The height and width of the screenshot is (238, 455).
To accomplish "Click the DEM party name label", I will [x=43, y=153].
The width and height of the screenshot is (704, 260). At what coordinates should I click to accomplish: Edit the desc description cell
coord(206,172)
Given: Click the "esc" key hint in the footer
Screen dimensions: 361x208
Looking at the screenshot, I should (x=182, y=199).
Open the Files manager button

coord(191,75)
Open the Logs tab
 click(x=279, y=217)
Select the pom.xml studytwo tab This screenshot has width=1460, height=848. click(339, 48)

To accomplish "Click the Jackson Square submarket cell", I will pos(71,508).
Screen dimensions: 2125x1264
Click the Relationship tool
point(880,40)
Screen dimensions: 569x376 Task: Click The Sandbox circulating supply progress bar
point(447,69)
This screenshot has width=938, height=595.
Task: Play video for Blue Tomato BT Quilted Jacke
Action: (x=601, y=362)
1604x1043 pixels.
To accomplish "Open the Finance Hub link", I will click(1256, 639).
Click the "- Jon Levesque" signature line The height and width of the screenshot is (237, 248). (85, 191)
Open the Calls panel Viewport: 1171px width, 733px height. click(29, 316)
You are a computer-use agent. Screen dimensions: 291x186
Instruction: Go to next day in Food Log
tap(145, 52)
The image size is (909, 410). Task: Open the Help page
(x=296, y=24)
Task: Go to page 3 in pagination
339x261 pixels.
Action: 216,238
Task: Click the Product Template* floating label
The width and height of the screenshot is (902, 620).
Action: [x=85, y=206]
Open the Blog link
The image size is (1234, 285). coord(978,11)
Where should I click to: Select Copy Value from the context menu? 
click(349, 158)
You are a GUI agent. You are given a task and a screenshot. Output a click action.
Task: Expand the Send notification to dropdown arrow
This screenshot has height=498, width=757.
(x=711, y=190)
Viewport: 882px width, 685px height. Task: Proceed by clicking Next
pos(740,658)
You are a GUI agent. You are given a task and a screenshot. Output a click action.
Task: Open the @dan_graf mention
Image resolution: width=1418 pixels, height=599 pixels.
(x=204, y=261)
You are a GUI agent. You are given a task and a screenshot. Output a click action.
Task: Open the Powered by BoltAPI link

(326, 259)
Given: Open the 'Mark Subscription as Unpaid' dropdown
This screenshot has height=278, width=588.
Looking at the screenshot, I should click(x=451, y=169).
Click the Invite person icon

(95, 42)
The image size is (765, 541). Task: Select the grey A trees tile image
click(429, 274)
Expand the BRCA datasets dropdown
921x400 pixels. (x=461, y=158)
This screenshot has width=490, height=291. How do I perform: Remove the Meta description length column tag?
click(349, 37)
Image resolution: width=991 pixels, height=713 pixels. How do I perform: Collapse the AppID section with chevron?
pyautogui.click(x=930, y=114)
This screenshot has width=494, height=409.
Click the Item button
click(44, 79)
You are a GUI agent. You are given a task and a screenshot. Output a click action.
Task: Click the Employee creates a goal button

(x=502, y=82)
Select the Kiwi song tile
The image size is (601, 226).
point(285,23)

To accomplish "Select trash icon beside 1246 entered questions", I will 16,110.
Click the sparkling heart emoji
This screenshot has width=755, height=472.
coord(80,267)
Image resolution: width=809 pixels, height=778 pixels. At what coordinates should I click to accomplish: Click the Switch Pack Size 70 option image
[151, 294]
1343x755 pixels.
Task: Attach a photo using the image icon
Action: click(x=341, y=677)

=-=-=

**Your goal:** Format the data above, from its first line through the line containing "(x=296, y=24)", as a Markdown table with the columns Row and Data line, and leave out blank lines.

**Solution:**
| Row | Data line |
|---|---|
| 1 | The height and width of the screenshot is (238, 455). |
| 2 | To accomplish "Click the DEM party name label", I will [x=43, y=153]. |
| 3 | The width and height of the screenshot is (704, 260). At what coordinates should I click to accomplish: Edit the desc description cell |
| 4 | coord(206,172) |
| 5 | Given: Click the "esc" key hint in the footer |
| 6 | Screen dimensions: 361x208 |
| 7 | Looking at the screenshot, I should (x=182, y=199). |
| 8 | Open the Files manager button |
| 9 | coord(191,75) |
| 10 | Open the Logs tab |
| 11 |  click(x=279, y=217) |
| 12 | Select the pom.xml studytwo tab This screenshot has width=1460, height=848. click(339, 48) |
| 13 | To accomplish "Click the Jackson Square submarket cell", I will pos(71,508). |
| 14 | Screen dimensions: 2125x1264 |
| 15 | Click the Relationship tool |
| 16 | point(880,40) |
| 17 | Screen dimensions: 569x376 Task: Click The Sandbox circulating supply progress bar |
| 18 | point(447,69) |
| 19 | This screenshot has width=938, height=595. |
| 20 | Task: Play video for Blue Tomato BT Quilted Jacke |
| 21 | Action: (x=601, y=362) |
| 22 | 1604x1043 pixels. |
| 23 | To accomplish "Open the Finance Hub link", I will click(1256, 639). |
| 24 | Click the "- Jon Levesque" signature line The height and width of the screenshot is (237, 248). (85, 191) |
| 25 | Open the Calls panel Viewport: 1171px width, 733px height. click(29, 316) |
| 26 | You are a computer-use agent. Screen dimensions: 291x186 |
| 27 | Instruction: Go to next day in Food Log |
| 28 | tap(145, 52) |
| 29 | The image size is (909, 410). Task: Open the Help page |
| 30 | (x=296, y=24) |